Two news items caught my eye last week. One was about the Air Force was trying to get to the bottom of a cheating scandal. Involved were officers at a base in Montana whose job consists of maintaining and, if need be, launching intercontinental ballistic missiles.
The other story was an update on Ohio school districts where the state auditor has found “evidence of mal-intent” in data scrubbing. This is the practice in which school officials disenroll students whose test scores are likely to drag down a district’s performance on the Ohio Achievement Tests. The students are re-enrolled later so that their scores don’t count against the school on the state report card.
ICBMs used to be a huge deal. Americans and Soviets argued endlessly about them.
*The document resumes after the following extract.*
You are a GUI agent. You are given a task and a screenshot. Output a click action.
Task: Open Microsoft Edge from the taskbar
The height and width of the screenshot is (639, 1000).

They kept score on who had what and how many, who could annihilate whom in how many seconds,and consumed reams of paper negotiating every comma of treaties on what to do with them.
It all made for some anxious days. But it’s been quite a while since anything ICBM has hit the top of the general news. What trouble, then, could the people with their fingers on launch buttons possibly have gotten into in Montana? Selling missile parts on the black market? No. The scandal was rather run-of-the-mill: cheating. On proficiency tests.
It appears Air Force investigators looking into the use of illegal drugs at six Air Force bases found out about launch officers texting answers to colleagues taking proficiency tests. So far, the cheating investigation has snagged 34 of the 190 officers on the base, some for the actual cheating and others for not reporting the misconduct.
The chief of staff of the Air Force suggests the incident might be the largest such occurrence in the launch force. As news accounts have it, this incident is one in a string of recent embarrassments for the Air Force. Last spring, 17 launch officers were decertified for poor performance and “bad attitudes.”
Pentagon officials, of course, have expressed their dismay and pointed out that the cheating represents a violation of a core value — integrity — by a small number of officers. The cheating in no way compromises the nuclear mission, said Air Force Secretary Deborah Lee James.
Comforting, to be sure. But the question that intrigues in all this is: Why, then, would anyone — presumably smart, highly trained people with their fingers on some of the most destructive weapons known to mankind — bother to cheat on a monthly test if performance on it really doesn’t affect much of anything with the mission?
Launch officers sit in an underground complex, on alert for the command to let loose nuclear-tipped missiles that can hit hostile targets half a world away.
But does anyone believe there will be an order anytime soon to fire off a Minuteman III? At whom?
In fact, analysts suggest the issue of relevance may play into the recent embarrassments. They say morale is low among the missileers, as they are called, in part because the mission has become a backwater operation for the Air Force, and options for career advancement are limited. The Soviet Union disintegrated, and the world moved on, leaving the ICBM mission essentially a Cold War relic.
Yet, Bruce Blair of Princeton University and a former missileer told PBS’s Gwen Ifill that the testing exacts a high price: “You couldn’t miss a single question. If you did, you flunked and went through some punitive process that was extraordinary.” And so, he said, officers band together to help each other out.
In short, the officers found a way to get around a process that seems removed from reality. That brings us to the local iteration in cheating.
Test scores form the basis of school and district grades on the state report card. Facing the threat of financially punitive measures for poor results, districts are under the gun to improve. The reality is, in many rural and urban districts, it’s a Herculean task to raise significantly the scores of hundreds of ill-prepared students. Unfortunately, some districts attempted to do so by sleight of hand, taking off the attendance rolls students who typically perform poorly.
A statewide review of allegations found evidence of manipulation in six districts, including Columbus, Toledo and Cleveland.
Like the officers, the district officials took a shortcut around integrity, trying to get around an accountability process that in its own way seems equally removed from reality.